No Rio de Janeiro, a igreja de São Cosme e São Damião localiza-se na rua Leopoldo, 434, no bairro do Andaraí, onde havia uma capela dedicada aos santos gêmeos. Em 1944 foi criada a paróquia e no ano seguinte o Arcebispo Dom Jaime Câmara abençoava a pedra fundamental do edifício-sede.
Trata-se de uma obra moderna, com fachada escalonada e um corpo central de seis pavimentos que se destaca sobre uma ampla varanda. A igreja conta com ampla nave principal, com grande vão livre em estrutura de concreto armado, com destaque para o altar-mor que abriga os oragos e obras religiosas dispostas nas paredes e vitrais do salão onde se reúnem os fiéis.

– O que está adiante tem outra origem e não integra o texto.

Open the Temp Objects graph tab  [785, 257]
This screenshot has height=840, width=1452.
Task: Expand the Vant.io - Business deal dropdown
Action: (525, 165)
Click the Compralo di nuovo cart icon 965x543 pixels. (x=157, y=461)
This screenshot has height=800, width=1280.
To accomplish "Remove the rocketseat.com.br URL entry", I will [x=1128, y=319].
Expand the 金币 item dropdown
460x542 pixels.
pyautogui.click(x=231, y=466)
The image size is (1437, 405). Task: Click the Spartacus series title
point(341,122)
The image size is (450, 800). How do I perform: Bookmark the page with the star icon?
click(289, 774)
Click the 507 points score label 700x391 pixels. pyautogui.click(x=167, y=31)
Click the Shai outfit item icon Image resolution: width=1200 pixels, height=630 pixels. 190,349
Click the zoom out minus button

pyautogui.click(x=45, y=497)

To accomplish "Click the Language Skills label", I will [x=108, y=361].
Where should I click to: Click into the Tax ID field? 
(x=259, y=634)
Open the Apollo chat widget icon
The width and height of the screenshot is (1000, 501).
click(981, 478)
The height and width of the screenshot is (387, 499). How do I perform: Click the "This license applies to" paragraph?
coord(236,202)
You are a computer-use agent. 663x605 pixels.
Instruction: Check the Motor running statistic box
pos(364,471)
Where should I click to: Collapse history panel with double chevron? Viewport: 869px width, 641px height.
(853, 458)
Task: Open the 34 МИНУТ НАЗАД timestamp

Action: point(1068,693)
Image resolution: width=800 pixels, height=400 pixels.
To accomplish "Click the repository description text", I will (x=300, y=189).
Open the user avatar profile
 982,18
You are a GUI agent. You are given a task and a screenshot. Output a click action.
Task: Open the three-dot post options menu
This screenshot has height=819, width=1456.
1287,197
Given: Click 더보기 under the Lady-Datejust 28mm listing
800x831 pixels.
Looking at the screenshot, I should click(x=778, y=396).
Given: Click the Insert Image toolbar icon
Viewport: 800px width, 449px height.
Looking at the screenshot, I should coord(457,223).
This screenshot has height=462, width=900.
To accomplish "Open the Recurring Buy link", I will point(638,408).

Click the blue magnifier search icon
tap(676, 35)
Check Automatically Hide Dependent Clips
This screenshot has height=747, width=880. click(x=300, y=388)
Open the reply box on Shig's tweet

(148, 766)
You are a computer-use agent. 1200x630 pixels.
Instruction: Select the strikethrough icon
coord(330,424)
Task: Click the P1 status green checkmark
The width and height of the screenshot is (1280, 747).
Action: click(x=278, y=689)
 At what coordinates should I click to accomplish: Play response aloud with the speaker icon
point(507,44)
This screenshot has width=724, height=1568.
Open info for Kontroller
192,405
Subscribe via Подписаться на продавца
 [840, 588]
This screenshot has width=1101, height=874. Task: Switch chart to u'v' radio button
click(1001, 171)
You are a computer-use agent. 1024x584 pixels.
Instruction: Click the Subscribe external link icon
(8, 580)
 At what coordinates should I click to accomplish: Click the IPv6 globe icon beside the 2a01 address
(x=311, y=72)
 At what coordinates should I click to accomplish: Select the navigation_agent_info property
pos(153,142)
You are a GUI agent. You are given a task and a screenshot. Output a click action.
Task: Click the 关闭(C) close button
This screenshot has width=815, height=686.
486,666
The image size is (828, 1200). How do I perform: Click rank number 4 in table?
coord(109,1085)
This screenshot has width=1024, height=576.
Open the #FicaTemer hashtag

Enquanto as missas acontecem, as ruas se povoam de crianças, muitas delas acompanhadas de adultos, que cedo acordam para disputar os doces e guloseimas. Os tradicionais saquinhos, outrora de papel, com a imagem dos gêmeos estampada geralmente em verde e vermelho, transbordam com todo tipo de iguarias, algumas delas obrigatórias: pés-de-moleque, cocadas, bananadas, pirulitos, suspiros, marias- moles, balas em profusão.
Nas calçadas, pés descalços, saquinhos amarrados como guirlandas em torno dos pescoços miúdos, ondas infantis ao sabor de gritos: – “Ali, ali tá dando doce!” E a turba se deslocava de uma esquina para outra, de uma portaria para a próxima, percorrendo portões diversos, recebendo doces e mais doces, até mesmo pelo próprio ato de receber, contabilizar os saquinhos recebidos naquela adoçada disputa infantil, se mostrando mais hábil na captura daqueles açucarados troféus.
Alguns devotos ofereciam prendas de melhor qualidade como chocolates, biscoitos, doces embrulhados separadamente, saquinhos de coco-de-rato, brinquedos. Ou mesmo convidavam um número definido de crianças (sete ou quatorze) para uma mesa posta para este fim, com bolos, manjares, refrescos, refrigerantes, sanduíches vários. Alguns determinavam o percurso dos pequenos, que deveriam entrar pela porta da frente, participar da mesa e sair pelos fundos, levando seus saquinhos e brinquedos, tudo devidamente organizado com auxílio dos desejados cartões.
Doces folguedos! No entanto, em alguns casos são tolhidos por atos de intolerância de alguns que impedem, cerceiam ou discriminam uma manifestação tradicional e essencialmente popular. Também a insegurança contribui para a diminuição progressiva deste hábito nacional.
A criançada dos condomínios, dos consoles de videogames, dos celulares, certamente não mais estará envolta por aquele alegre alarido, pelas corridas nas ruas com pés descalços, em chinelos, alpercatas ou tênis coloridos.
Quem sabe estarão em um jogo com personagens que simulem a disputa pelos doces em corridas interplanetárias povoadas por heróis da Marvel ou DC?
Ou então, por um QRcode, encomendem um saquinho de doces a ser entregue em hora marcada por um trabalhador de um aplicativo de alimentação?
Enquanto isso, ainda resistem alguns poucos pequenos correndo pela rua, com aqueles ávidos olhos infantis, explorando as ruas da vizinhança, sacos amarrados no
pescoço, cartões com a imagem dos santos na mão… ”Ali! Alguém ainda está dando doce!”